It is not a propaganda machine for the Episcopal Church or for the Christian church. It’s not a story about telling you what to believe on any of these entry points that you’re talking about; we are not experts on anything. It is truly a journey story about bringing human beings back together again in a time when it feels like we’re all being pulled apart. What can we take from being exposed to people’s intimate, vulnerable stories? We were really intentional about not hiding from it but also trying to do something that had a broad reach.

F&L: You feature such a breadth of people. How did you find and choose them?

BI: The film itself is broken into four groups of people, and the bulk of it, probably 95% of the whole film, are these deep-dive stories of ordinary people that cover a range of topics that are woven together into seven chapters. It’s usually two, maybe three of these stories woven into a single chapter, and the chapter itself has a universal theme — so a chapter on love and loss or a chapter on being dealt a difficult hand or a chapter on answering the call.

We knew early on it was really important that the bulk of the film be about ordinary people, because we wanted it to be for ordinary people so that, hopefully, they’d be inspired or moved or motivated to do something in their own life. If they see it’s Bob and Susan doing this, then they’re like, “OK, well then I think I can do that.”

Whereas if all we had was a bunch of CEOs and Mother Teresas, it would be, “Great for them, but I’ll never do that.” So that was really intentional; that’s really the heart of the film.

There were a handful of those that we had lined up before we started the filming tour, and two of them were military. We knew that it was important for us to explore the military space and that intersection of what we assume is this community that has to face conflict and war and death sometimes, and how does that intersect with love. We were just fascinated by the power of that.

Beyond the four or five we originally had lined up, it was trusting in the Holy Spirit to start in Minneapolis and be with people. And they’re like, “You’re going to Indianapolis? Listen, you really need to meet with Tim Shaw. Let me see if I can make that happen.” And the rest of the stories ended up coming from the journey itself revealing [them].

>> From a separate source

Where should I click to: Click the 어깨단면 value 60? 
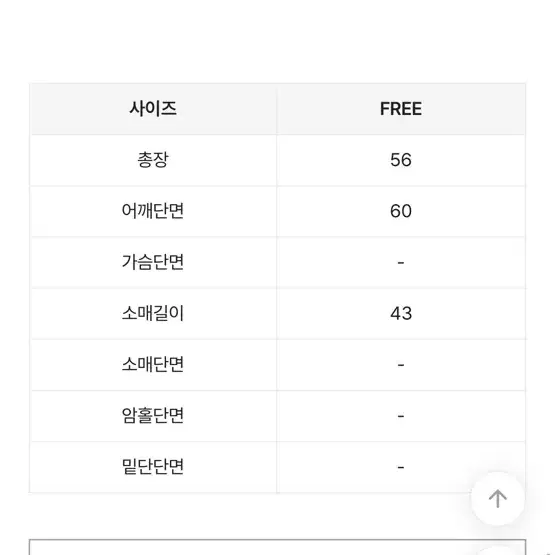[401, 211]
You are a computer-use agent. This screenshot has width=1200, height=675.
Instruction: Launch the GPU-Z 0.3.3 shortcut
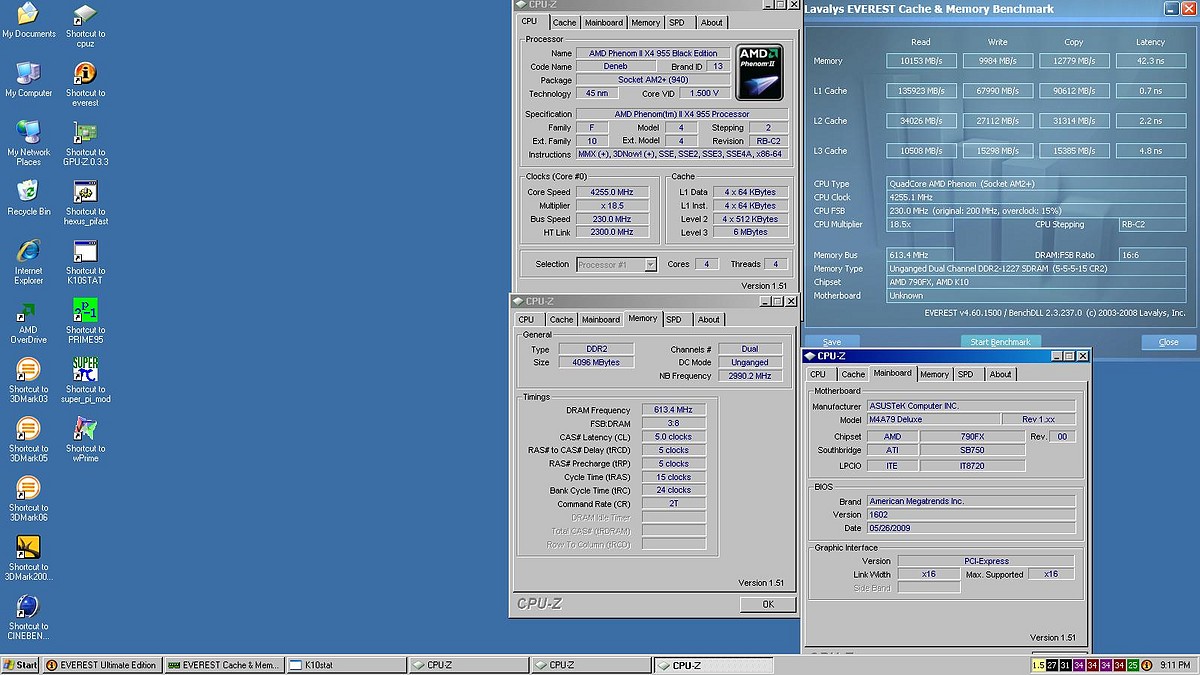[85, 134]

It was this mix of being intentional and planning about having diversity in the stories but then letting the Spirit guide. I love that, because we ended up being with the people that we were supposed to be with, and they weren’t people that were chosen because they’re experts on any of these topics; they’re just people. We’re in their homes, and we’re creating a space that’s vulnerable enough and safe enough for them to open up about their particular journey.

That’s the deep-dive portion of it. Then we were fortunate enough to have access to these notable figures, and those were politicians and actors and rabbis and Muslim leaders and NGO leaders. That helps Hollywood see that they can have something to sell a ticket on, when you have these notable faces and names in there.

The third group are people on the streets. We had probably 200, 250 of those, where we just pulled over [and approached them] everywhere, from downtown Indianapolis to the Brooklyn Bridge to just a small row of farms in Pennsylvania. We would just pull over and then walk up to people and ask them about what comes to mind when they hear the words “unselfish love,” and where have they seen it in the world and where have they seen the absence. Those were probably the interviews I enjoyed the most, because of how eclectic they were, how surprising they were.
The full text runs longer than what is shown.